Making Sloe Gin
I was very happy to discover that one stall has returned this year with a small cache of plum-like fruit called sloes. I wonder whether you’ve you come across them?
These tiny fruits of the Blackthorn tree (Prunus spinosa) resemble a blueberry in size and colour. But, taste one at your peril! They are extremely astringent, drying up all your saliva in one face-pulling moment. They also contain a small, hard pip – rather like an olive. Definitely not nice!
Even so, I was excited to buy them. For some time, I had wanted to make Sloe Gin, a winter celebration beverage that I had only ever read about in food history books.
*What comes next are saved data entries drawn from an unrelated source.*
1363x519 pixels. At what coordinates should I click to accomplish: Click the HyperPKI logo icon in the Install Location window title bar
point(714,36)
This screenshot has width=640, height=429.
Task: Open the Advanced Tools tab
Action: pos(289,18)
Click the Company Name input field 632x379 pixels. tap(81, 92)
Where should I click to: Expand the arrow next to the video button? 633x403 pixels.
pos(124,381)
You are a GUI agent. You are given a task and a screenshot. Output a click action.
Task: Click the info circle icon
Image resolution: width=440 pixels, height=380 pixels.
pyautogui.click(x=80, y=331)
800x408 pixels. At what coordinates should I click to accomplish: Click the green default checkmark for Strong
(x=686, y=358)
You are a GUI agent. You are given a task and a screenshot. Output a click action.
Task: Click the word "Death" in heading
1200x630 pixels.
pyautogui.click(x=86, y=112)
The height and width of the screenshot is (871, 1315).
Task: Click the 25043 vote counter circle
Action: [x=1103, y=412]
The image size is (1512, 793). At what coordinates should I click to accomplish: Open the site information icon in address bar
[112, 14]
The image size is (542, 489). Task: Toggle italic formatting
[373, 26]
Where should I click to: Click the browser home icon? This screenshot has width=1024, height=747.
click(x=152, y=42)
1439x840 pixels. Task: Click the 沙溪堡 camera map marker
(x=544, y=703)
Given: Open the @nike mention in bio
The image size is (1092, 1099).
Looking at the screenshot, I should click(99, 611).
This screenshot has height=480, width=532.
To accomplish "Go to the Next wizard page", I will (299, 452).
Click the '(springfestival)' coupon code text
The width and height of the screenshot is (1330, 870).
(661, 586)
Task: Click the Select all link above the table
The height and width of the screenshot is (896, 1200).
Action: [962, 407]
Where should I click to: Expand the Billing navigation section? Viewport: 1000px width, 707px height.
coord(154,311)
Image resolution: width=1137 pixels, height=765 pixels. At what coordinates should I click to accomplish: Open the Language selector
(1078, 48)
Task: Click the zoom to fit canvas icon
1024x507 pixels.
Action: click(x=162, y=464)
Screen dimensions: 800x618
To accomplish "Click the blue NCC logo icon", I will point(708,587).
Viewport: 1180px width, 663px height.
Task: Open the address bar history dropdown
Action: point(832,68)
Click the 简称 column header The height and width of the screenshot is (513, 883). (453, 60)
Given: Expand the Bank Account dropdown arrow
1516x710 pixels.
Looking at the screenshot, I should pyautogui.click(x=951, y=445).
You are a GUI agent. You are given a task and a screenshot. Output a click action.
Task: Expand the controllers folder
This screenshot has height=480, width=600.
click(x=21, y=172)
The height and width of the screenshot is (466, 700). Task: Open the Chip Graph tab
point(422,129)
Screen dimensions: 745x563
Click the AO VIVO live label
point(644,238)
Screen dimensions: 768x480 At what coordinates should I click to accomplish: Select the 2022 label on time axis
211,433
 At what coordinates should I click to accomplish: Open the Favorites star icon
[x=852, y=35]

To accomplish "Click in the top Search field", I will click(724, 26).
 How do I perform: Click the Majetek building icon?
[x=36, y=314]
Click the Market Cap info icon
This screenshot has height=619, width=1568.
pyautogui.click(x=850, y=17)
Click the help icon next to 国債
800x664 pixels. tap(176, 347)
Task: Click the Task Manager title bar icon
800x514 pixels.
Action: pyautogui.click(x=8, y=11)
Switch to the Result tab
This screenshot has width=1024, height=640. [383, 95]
After finding this stall a couple of years ago, I finally managed to make some.
First, I carefully washed the handful of sloes, pushed the tip of my paring knife into each one, then – plop! – dropped it into a pretty bottle I found in the cupboard. When the sloes were about one inch (3cm) deep in the bottle, I added four tablespoons of organic sugar. Then I filled the bottle with gin (a rare purchase!), sealed it and shook it occasionally during that day, until the sugar dissolved.
It was very pleasing to see the gin turn a gorgeous pink colour. Over the days and weeks that followed, the colour deepened and, when I put the bottle in the light, it shone like a jewel. Of course, I wanted to open it! But, I did the proper thing; I pushed it to the back of the cupboard and let it sit, carefully labelled, waiting for the New Year celebrations.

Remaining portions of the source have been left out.